News Release

How the brain learns during sleep

Sleep helps to consolidate memories

Peer-Reviewed Publication

Ruhr-University Bochum

Bochum Research Team

image: Hui Zhang and Nikolai Axmacher view more 

Credit: RUB, Kramer

Researchers from Ruhr-Universität Bochum and the University of Bonn have investigated which activity patterns occur in the brain when people remember or forget things. They were interested in how the brain replays and stores during sleep what it had learned before. The team recorded the brain activity of epilepsy patients who had electrodes implanted into their brain for the purpose of surgical planning. One result: During sleep, the brain even reactivates memory traces that it can no longer remember later on.

Dr. Hui Zhang and Professor Nikolai Axmacher from the Department of Neuropsychology in Bochum describe the results together with Associate Professor Dr.

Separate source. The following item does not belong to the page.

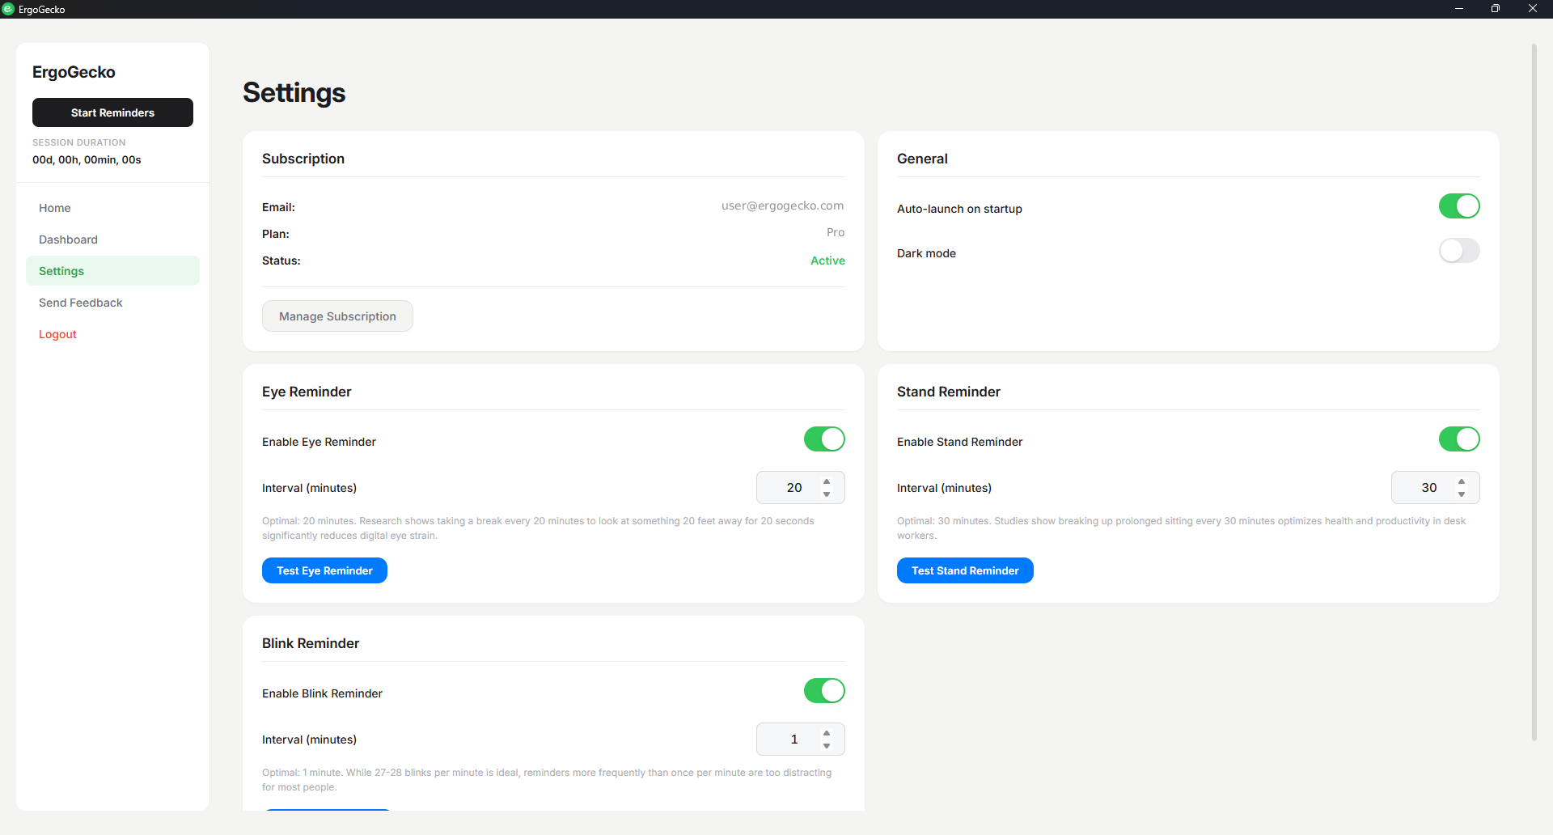Turn off the Stand Reminder

[1459, 439]
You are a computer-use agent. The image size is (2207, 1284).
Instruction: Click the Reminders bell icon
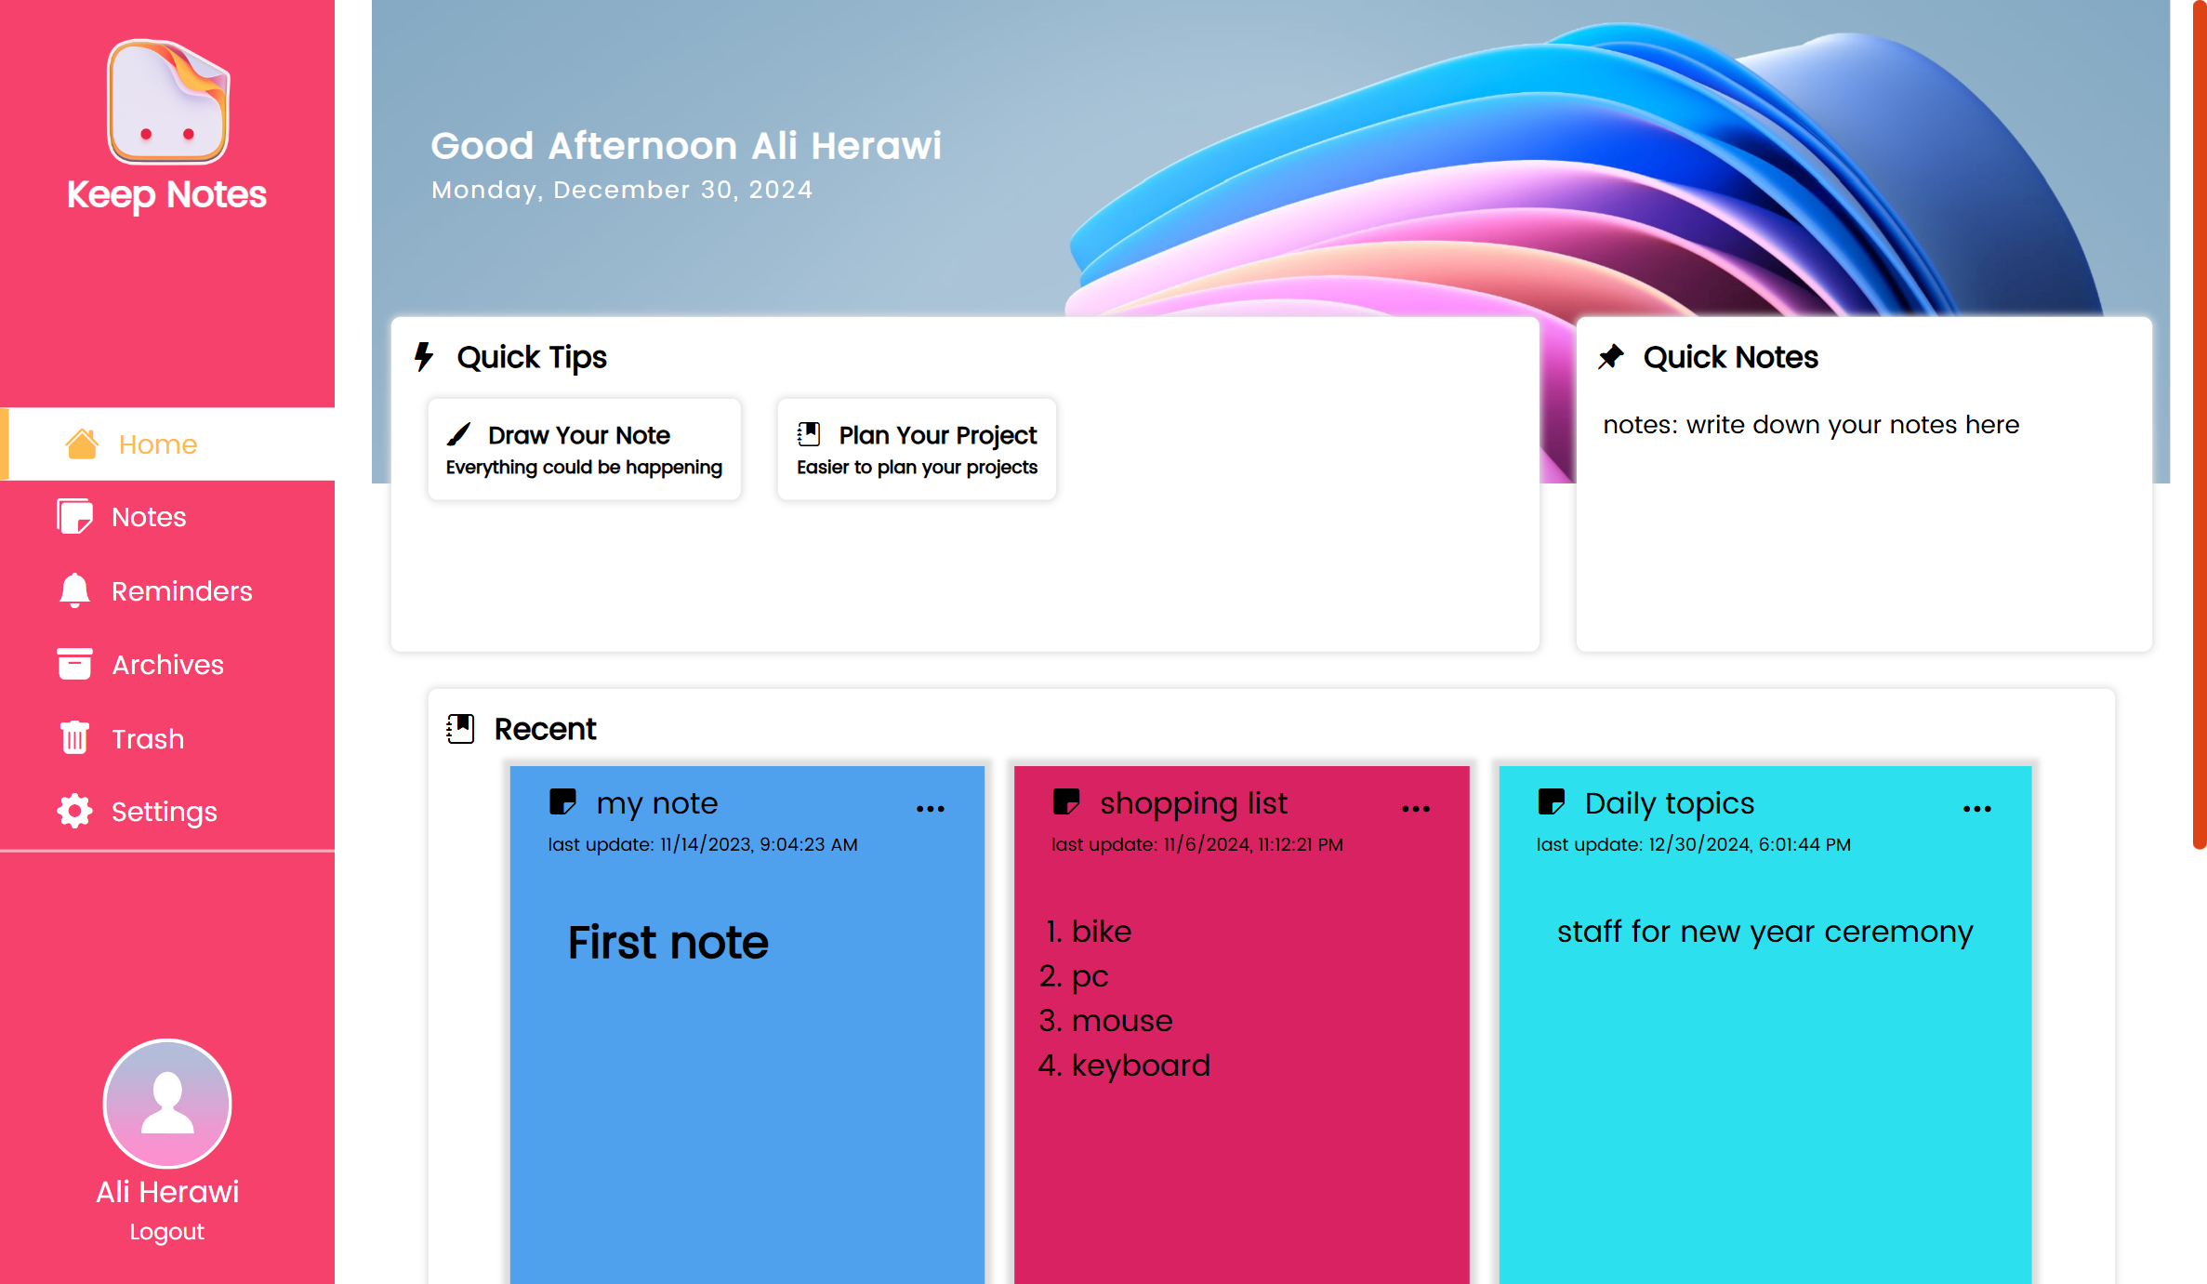coord(74,590)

Juergen Fell from the Department of Epileptology in Bonn in the journal Nature Communications, published on 5 October 2018.

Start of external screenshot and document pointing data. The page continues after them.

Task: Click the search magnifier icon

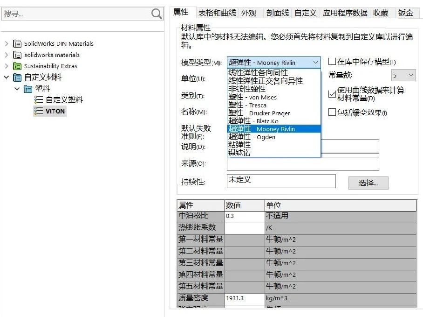Action: point(157,14)
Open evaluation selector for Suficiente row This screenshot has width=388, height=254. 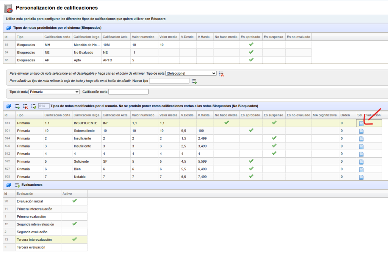pos(361,162)
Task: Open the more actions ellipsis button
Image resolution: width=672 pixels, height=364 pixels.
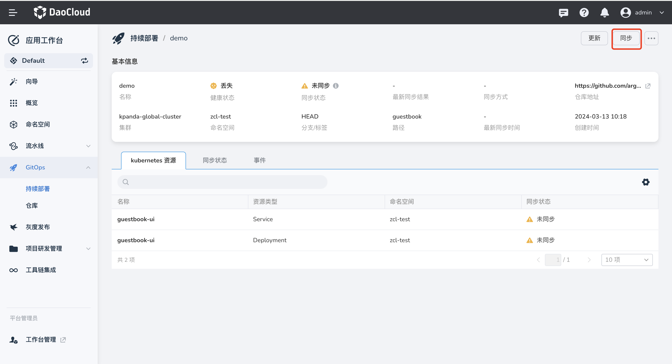Action: 651,38

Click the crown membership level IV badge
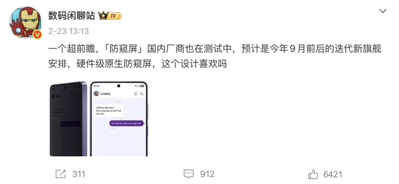coord(110,16)
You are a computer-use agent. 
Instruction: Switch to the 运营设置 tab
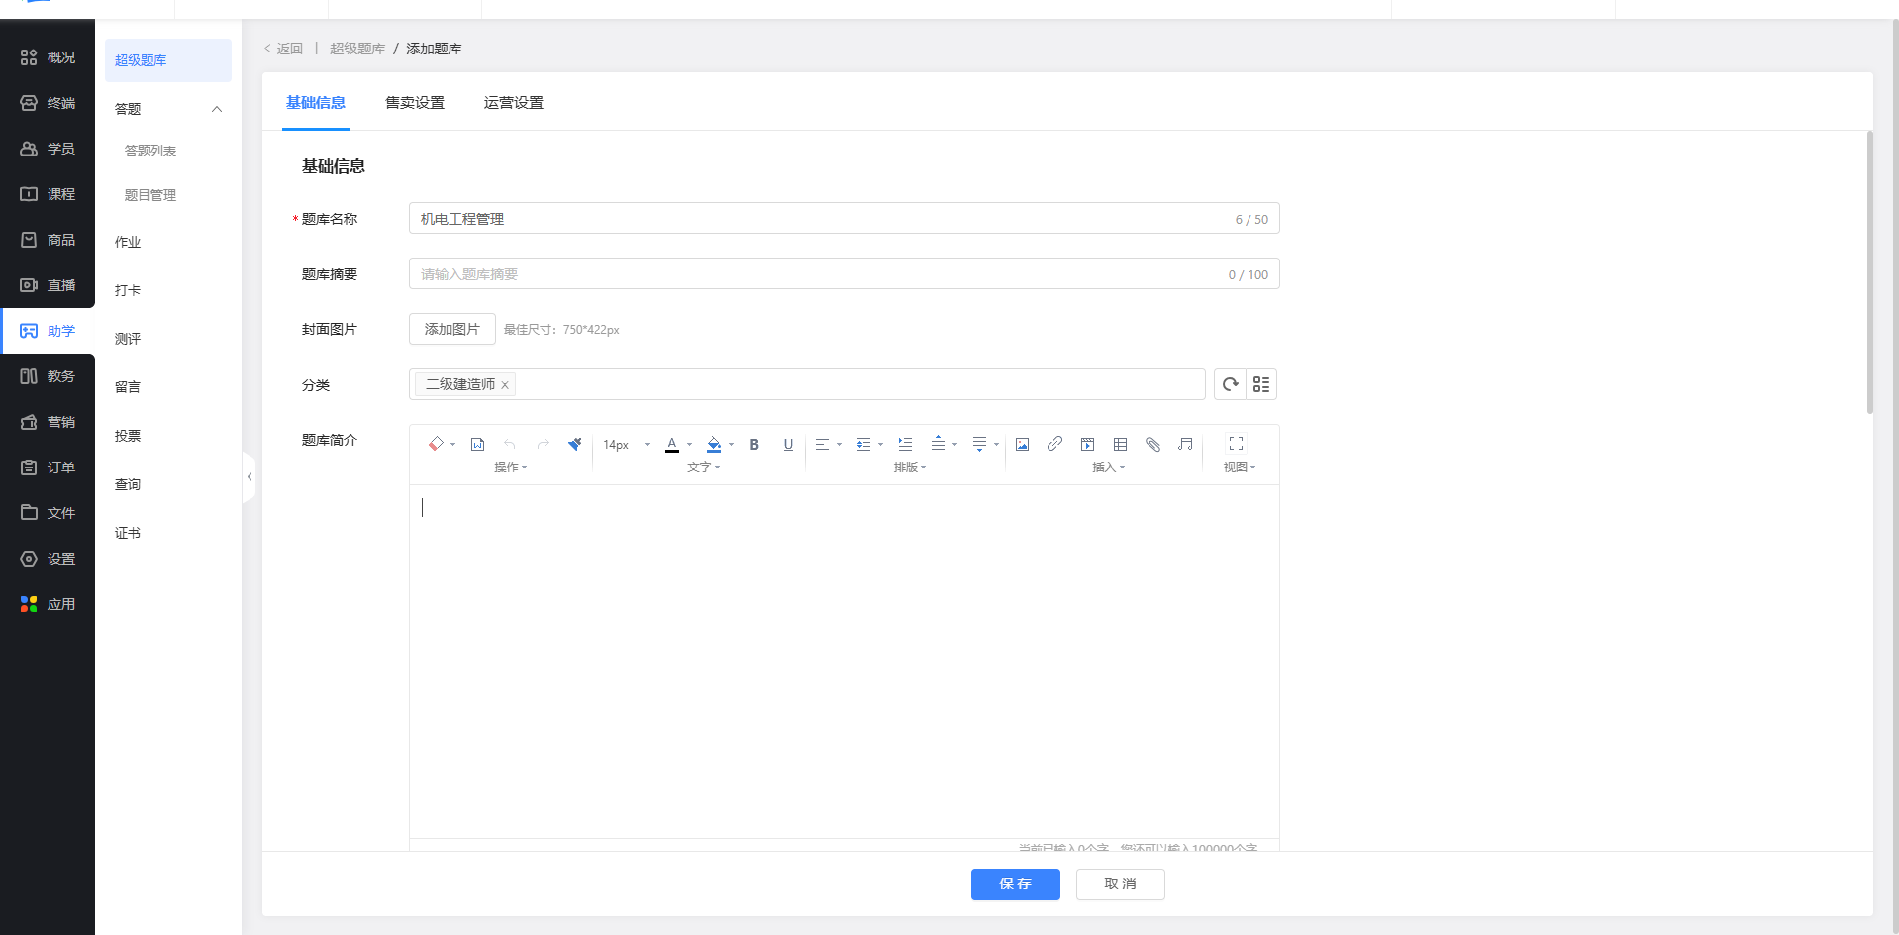pos(513,103)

Learning task before afternoon nap

For the experiment, the test participants were given a series of pictures to memorise. They then took an afternoon nap. When looking at a picture, the activity in the brain shows a pattern that differs somewhat from picture to picture. The researchers were able to measure these differences in high-frequency activity fluctuations - called gamma band activity. They analysed brain activity not only during the learning task, but also during sleep. They then tested which images the participants could remember after sleep and which they could not.

Brain reactivates memory traces

The gamma band activity that was typical of certain motifs occurred not only when looking at the images, but also during sleep. The brain reactivated the activity patterns - both for images the participants later remembered and for those they later forgot. "The forgotten images do not simply disappear from the brain," concludes Hui Zhang.

Two types of brain activity decisive

The decisive factor in whether an image was forgotten or retained was not the reactivation of the image-specific gamma band activity, but the activity in a brain region that is important for memory: the hippocampus. This region shows extremely rapid fluctuations in activity, called ripples. A picture was only recalled later on when the reactivation occurred at the same time as the ripples in the hippocampus. This phenomenon only occurred during certain sleep phases, but not when the participants were awake.

Specifically, whether an image is remembered or not depended on another factor, namely how detailed the image was processed in the brain. The researchers differentiated the gamma band activity measured when viewing the images into a superficial and a deep processing stage. The superficial processing took place during the first half second after the presentation of the image, the deeper processing after that. Only when the gamma band activity from the deep processing phase was reactivated during the ripples did the participants later remember the image. If the activity from the early processing phase was reactivated, the image was forgotten.